» PROBLEM REQUIREMENTS
Reproduce the material verbatim, starting with the line that contains "Toggle the Chromatograms window visibility" and going on through the line that contains "click(x=753, y=69)".

------ SUPPLIED ENTRIES

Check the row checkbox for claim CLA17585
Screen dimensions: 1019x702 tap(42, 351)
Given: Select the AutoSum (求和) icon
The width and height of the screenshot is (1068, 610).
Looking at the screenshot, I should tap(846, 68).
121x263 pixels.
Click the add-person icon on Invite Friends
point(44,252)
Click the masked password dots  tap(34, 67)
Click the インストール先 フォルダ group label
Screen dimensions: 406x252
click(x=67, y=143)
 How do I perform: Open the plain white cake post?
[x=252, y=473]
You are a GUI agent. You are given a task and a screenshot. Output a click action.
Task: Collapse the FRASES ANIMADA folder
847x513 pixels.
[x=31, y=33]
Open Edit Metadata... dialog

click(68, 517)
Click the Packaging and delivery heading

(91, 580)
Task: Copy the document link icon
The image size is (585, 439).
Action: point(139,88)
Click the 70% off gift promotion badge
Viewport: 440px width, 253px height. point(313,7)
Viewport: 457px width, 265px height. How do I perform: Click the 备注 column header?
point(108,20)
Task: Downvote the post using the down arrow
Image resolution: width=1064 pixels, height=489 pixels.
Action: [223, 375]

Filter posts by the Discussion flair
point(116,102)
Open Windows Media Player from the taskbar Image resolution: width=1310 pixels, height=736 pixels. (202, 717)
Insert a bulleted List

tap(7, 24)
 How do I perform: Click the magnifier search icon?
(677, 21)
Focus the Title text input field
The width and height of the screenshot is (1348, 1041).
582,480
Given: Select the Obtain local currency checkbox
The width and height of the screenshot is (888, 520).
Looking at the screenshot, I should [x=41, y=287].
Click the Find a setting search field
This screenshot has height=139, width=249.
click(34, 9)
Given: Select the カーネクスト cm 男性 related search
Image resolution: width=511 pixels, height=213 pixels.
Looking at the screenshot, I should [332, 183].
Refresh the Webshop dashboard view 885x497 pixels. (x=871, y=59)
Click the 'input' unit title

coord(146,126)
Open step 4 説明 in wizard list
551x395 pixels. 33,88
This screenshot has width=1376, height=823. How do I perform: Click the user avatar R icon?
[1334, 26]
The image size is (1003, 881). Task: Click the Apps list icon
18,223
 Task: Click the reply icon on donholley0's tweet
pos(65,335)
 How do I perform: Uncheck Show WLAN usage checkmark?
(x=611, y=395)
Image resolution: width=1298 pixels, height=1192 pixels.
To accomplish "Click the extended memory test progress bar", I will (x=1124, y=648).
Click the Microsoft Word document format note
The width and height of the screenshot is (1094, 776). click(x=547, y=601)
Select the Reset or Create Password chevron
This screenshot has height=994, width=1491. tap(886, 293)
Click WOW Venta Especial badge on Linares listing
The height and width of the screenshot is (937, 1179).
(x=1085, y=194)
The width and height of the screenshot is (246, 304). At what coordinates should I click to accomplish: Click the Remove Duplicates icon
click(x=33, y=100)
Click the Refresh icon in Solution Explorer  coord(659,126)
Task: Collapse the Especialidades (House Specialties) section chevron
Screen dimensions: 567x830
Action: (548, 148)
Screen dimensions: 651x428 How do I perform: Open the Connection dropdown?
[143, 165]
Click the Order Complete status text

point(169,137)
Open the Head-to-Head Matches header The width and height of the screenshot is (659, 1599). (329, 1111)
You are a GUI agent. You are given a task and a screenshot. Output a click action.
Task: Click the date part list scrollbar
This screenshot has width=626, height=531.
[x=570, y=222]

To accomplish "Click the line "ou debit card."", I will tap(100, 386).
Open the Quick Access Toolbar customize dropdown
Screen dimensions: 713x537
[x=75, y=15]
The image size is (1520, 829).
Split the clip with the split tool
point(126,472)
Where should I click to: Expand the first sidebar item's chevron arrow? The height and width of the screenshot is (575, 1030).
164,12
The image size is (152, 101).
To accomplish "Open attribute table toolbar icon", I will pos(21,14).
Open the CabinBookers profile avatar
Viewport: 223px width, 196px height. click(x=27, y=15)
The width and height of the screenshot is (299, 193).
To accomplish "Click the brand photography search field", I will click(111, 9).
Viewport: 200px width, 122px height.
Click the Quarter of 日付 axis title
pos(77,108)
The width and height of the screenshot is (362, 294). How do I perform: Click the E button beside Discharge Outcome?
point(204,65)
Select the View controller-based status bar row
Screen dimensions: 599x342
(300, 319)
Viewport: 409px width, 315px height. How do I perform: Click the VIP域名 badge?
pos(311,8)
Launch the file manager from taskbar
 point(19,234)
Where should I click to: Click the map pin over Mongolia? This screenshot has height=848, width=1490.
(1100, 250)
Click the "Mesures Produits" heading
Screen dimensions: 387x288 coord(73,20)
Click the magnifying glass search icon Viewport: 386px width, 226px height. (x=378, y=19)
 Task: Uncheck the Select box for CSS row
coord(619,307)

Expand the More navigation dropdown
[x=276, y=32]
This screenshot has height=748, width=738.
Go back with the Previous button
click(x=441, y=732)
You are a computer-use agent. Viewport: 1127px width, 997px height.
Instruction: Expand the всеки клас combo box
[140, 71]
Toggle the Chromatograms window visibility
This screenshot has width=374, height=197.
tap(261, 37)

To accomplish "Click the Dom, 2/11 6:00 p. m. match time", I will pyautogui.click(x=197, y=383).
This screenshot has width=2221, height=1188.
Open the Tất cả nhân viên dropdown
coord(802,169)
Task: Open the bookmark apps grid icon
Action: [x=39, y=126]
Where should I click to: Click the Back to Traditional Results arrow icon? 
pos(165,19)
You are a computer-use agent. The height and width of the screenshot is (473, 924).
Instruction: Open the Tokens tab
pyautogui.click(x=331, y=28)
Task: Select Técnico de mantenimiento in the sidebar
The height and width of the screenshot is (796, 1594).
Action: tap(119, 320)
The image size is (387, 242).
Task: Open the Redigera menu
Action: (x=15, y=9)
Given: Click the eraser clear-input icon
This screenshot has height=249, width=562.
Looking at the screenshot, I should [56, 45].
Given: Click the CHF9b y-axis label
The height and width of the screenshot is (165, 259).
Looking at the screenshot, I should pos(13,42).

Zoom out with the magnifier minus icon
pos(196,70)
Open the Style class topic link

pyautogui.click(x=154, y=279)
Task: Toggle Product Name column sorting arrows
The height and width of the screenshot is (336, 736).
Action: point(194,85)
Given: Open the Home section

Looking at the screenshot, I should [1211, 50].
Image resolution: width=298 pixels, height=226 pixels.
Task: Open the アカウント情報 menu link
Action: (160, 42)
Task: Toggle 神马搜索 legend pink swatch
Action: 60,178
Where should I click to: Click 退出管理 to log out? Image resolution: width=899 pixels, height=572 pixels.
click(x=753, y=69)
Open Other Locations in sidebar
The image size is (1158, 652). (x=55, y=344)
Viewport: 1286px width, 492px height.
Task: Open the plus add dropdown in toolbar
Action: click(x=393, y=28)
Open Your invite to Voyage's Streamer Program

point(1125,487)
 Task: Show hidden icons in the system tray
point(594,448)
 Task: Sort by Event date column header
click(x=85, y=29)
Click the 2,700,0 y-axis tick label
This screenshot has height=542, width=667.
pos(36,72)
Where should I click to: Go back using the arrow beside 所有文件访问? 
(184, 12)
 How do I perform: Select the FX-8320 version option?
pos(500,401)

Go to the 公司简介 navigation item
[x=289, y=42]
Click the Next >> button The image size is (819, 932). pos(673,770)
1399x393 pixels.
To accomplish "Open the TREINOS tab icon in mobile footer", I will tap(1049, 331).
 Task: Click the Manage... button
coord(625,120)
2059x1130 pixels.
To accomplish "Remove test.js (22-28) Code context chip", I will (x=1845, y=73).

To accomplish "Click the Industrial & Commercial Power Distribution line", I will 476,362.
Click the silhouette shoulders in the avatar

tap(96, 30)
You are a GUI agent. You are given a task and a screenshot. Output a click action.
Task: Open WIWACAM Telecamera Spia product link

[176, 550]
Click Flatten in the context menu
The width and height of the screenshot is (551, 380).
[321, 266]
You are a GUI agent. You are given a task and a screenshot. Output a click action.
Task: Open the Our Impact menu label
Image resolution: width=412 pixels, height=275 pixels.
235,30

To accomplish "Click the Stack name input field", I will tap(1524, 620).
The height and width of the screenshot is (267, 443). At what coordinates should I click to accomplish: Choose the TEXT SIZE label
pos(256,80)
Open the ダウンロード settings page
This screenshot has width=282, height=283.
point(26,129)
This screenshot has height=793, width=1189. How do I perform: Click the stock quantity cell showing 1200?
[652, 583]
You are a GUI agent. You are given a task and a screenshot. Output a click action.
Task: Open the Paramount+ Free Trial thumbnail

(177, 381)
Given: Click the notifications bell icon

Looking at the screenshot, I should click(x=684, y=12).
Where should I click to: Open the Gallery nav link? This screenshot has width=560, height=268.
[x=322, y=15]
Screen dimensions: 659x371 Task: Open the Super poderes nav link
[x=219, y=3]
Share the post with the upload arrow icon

------------

» RESULT OF THIS TASK
Toggle the Chromatograms window visibility
This screenshot has width=374, height=197.
tap(261, 37)

To accomplish "Click the Dom, 2/11 6:00 p. m. match time", I will pyautogui.click(x=197, y=383).
This screenshot has width=2221, height=1188.
Open the Tất cả nhân viên dropdown
coord(802,169)
Task: Open the bookmark apps grid icon
Action: [x=39, y=126]
Where should I click to: Click the Back to Traditional Results arrow icon? 
pos(165,19)
You are a computer-use agent. The height and width of the screenshot is (473, 924).
Instruction: Open the Tokens tab
pyautogui.click(x=331, y=28)
Task: Select Técnico de mantenimiento in the sidebar
The height and width of the screenshot is (796, 1594).
Action: tap(119, 320)
The image size is (387, 242).
Task: Open the Redigera menu
Action: (x=15, y=9)
Given: Click the eraser clear-input icon
This screenshot has height=249, width=562.
Looking at the screenshot, I should [56, 45].
Given: Click the CHF9b y-axis label
The height and width of the screenshot is (165, 259).
Looking at the screenshot, I should pos(13,42).

Zoom out with the magnifier minus icon
pos(196,70)
Open the Style class topic link

pyautogui.click(x=154, y=279)
Task: Toggle Product Name column sorting arrows
The height and width of the screenshot is (336, 736).
Action: point(194,85)
Given: Open the Home section

Looking at the screenshot, I should [1211, 50].
Image resolution: width=298 pixels, height=226 pixels.
Task: Open the アカウント情報 menu link
Action: (160, 42)
Task: Toggle 神马搜索 legend pink swatch
Action: 60,178
Where should I click to: Click 退出管理 to log out? Image resolution: width=899 pixels, height=572 pixels.
click(x=753, y=69)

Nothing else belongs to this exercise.